In a previous post, I’ve described what are the latest technologies used to construct and package ppx rewriters. In just eight months a couple important changes have occurred that require ppx authors to react. In this post, I’d like to describe these changes and demonstrate how to update your ppx rewriters to keep up with them.

Introduction of ppxlib

There’s been a welcome consolidation in the ppx ecosystem. First of all, important tools in the ppx ecosystem such ocaml-migrate-parsetree, ppx_tools_versioned, ppx_deriving have been moved to the ocaml-ppx organization. Second of all, Jane Street has consolidated the foundations of their ppx stack: ppx_core, ppx_driver, ppx_ast, ppx_traverse into a single library that they’ve kindly moved to ocaml-ppx and moved its development into the open, on github. The new library that encompasses this stack is called ppxlib, and now I’ll describe how to migrate the simple ppx_getenv2 plugin from the previous post to ppxlib.

Luckily, the transition is going to be trivial and maintainly consists of renaming dependencies and modules.

  • The findlib package ppx_metaquot has been renamed to ppxlib.metaquot, and ppx_core, ppx_traverse, ppx_driver, are all replaced by ppxlib.

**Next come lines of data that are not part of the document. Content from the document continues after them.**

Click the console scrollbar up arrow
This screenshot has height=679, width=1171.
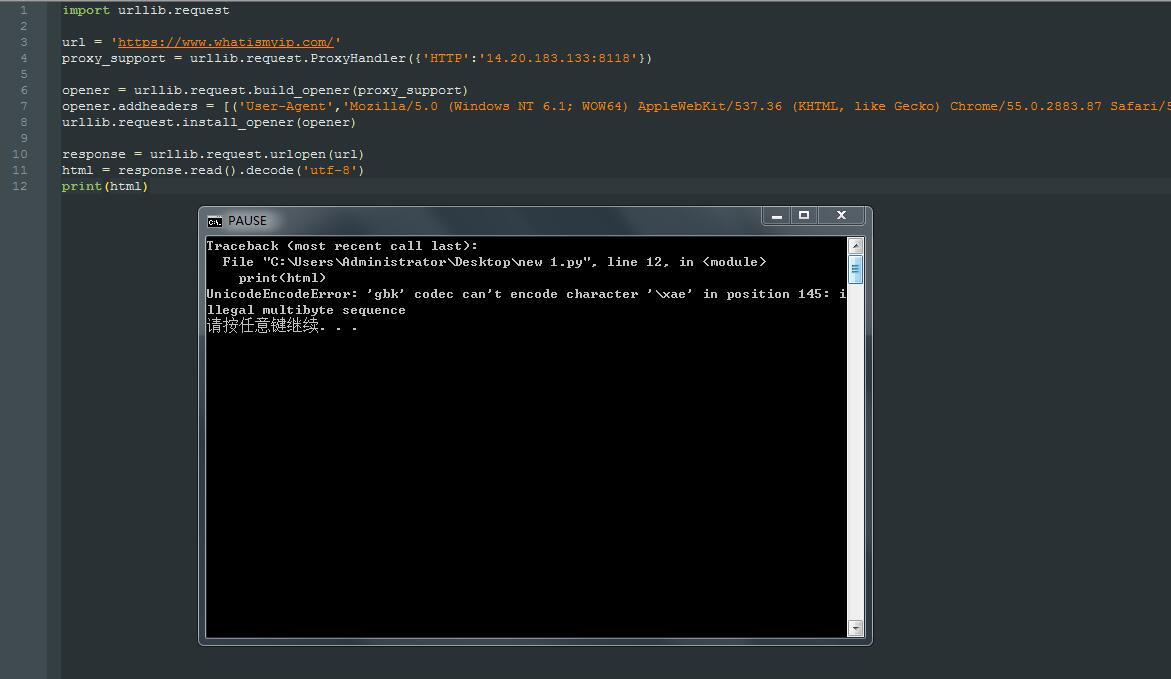point(855,246)
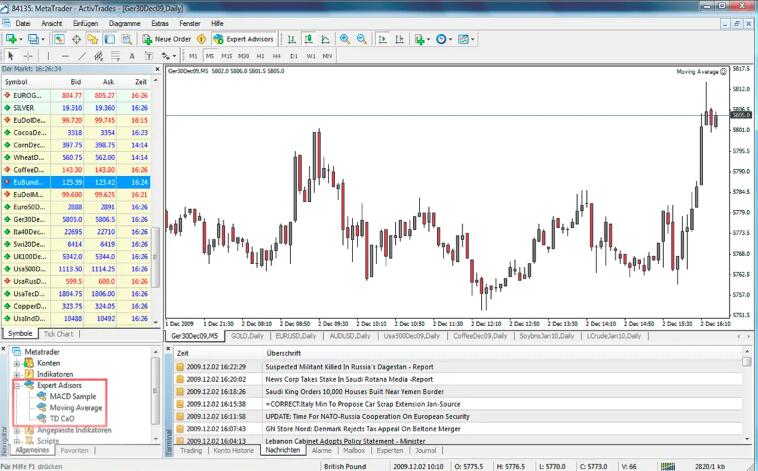This screenshot has width=758, height=471.
Task: Toggle the Expert Advisors toolbar button
Action: tap(235, 38)
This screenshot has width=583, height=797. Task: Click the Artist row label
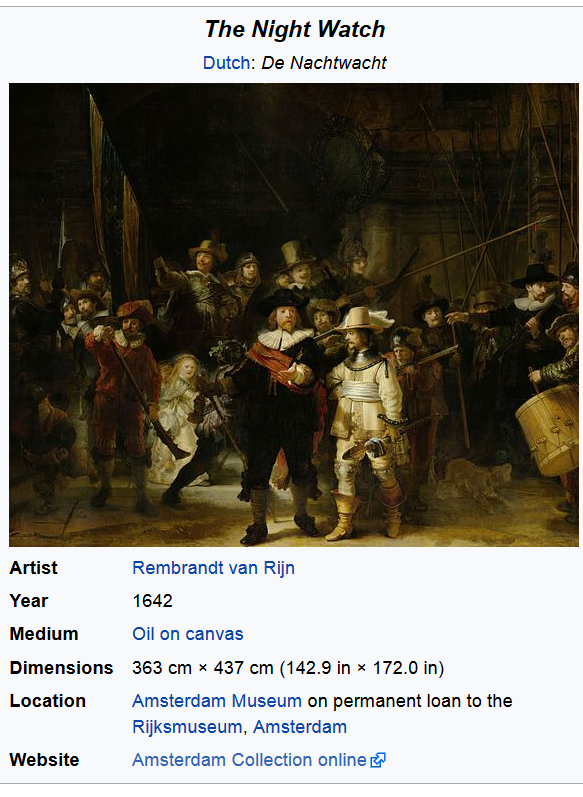(34, 568)
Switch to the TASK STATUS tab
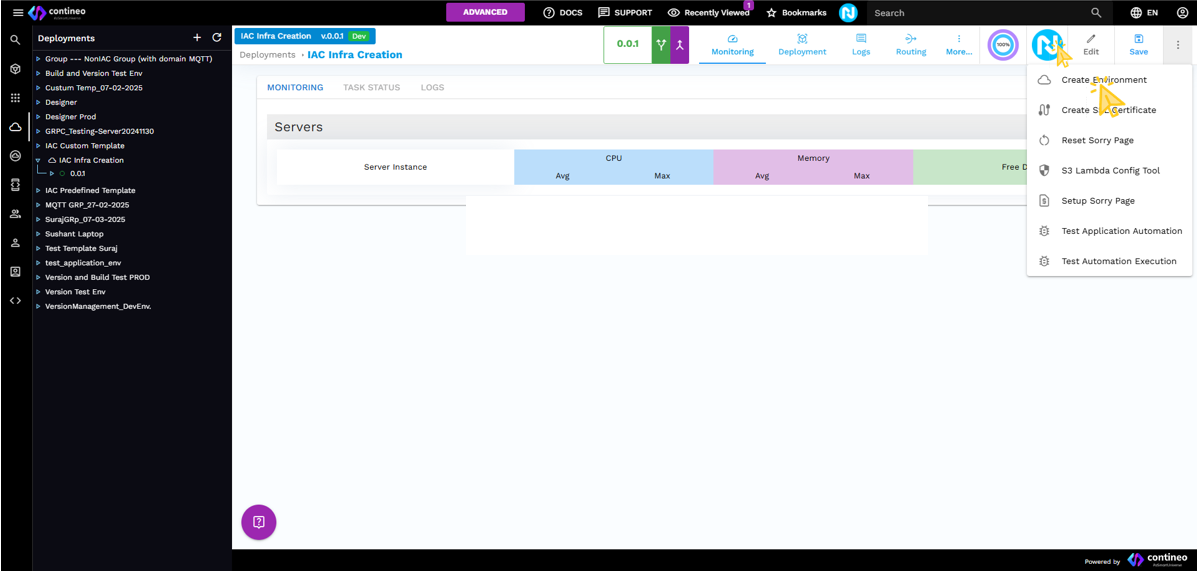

  • All ppx libraries now live under the Ppxlib module. Driver related code has been to Ppxlib.Driver.

Here’s a diff of the (minimal) changes required for ppx_getenv2:

-open Ppx_core
+open Ppxlib

let name = "getenv"

@@ -14,4 +14,4 @@ let ext =
    Ast_pattern.(single_expr_payload (estring __))
    expand

-let () = Ppx_driver.register_transformation name ~extensions:[ext]
+let () = Ppxlib.Driver.register_transformation name ~extensions:[ext]

Changes in Dune

A couple of welcome changes in dune have also occurred to simplify using and testing ppx rewriters. Writing expectation tests for ppx rewriters is now simpler and doesn’t require any external diff tools. We can now rely on dune’s diff action to setup the rule:

(rule
 (targets pp.result)
 (deps test.ml)
 (action (setenv PPX_GETENV2 foobar (run ./pp.exe --impl %{deps} -o %{targets}))))

(alias
 (name runtest)
 (action (diff pp.expected pp.result)))

and then use dune’s promotion feature to update the expected results (pp.expected in this case).

The second change is a simplification with regard to drivers. Dune will now transparently select the “best” driver automatically. This is a welcome improvement because it’s yet another implementation detail that doesn’t concern the majority of users (and even authors). There exist only two ppx drivers today, the basic one from ocaml-migrate-parsetree and the full featured one from ppxlib. Given that we’re using ppxlib in ppx_getenv2 we get to use the best driver automatically. It is actually possible to implement your own driver, but I can’t imagine too many useful applications for this and will not document this.

Final Words

This isn’t the last chapter of updates regarding keeping your ppx up to date. There are more changes in the horizon that will require ppx authors to keep their code up to date, such as ppx_view to give one example.

If any of the changes described above were a bit too brief, the ppx_getenv2 repo is fully up to date. The purpose of this project is to be a reference point for packaging ppx, and I intend to keep it up to date for this purpose.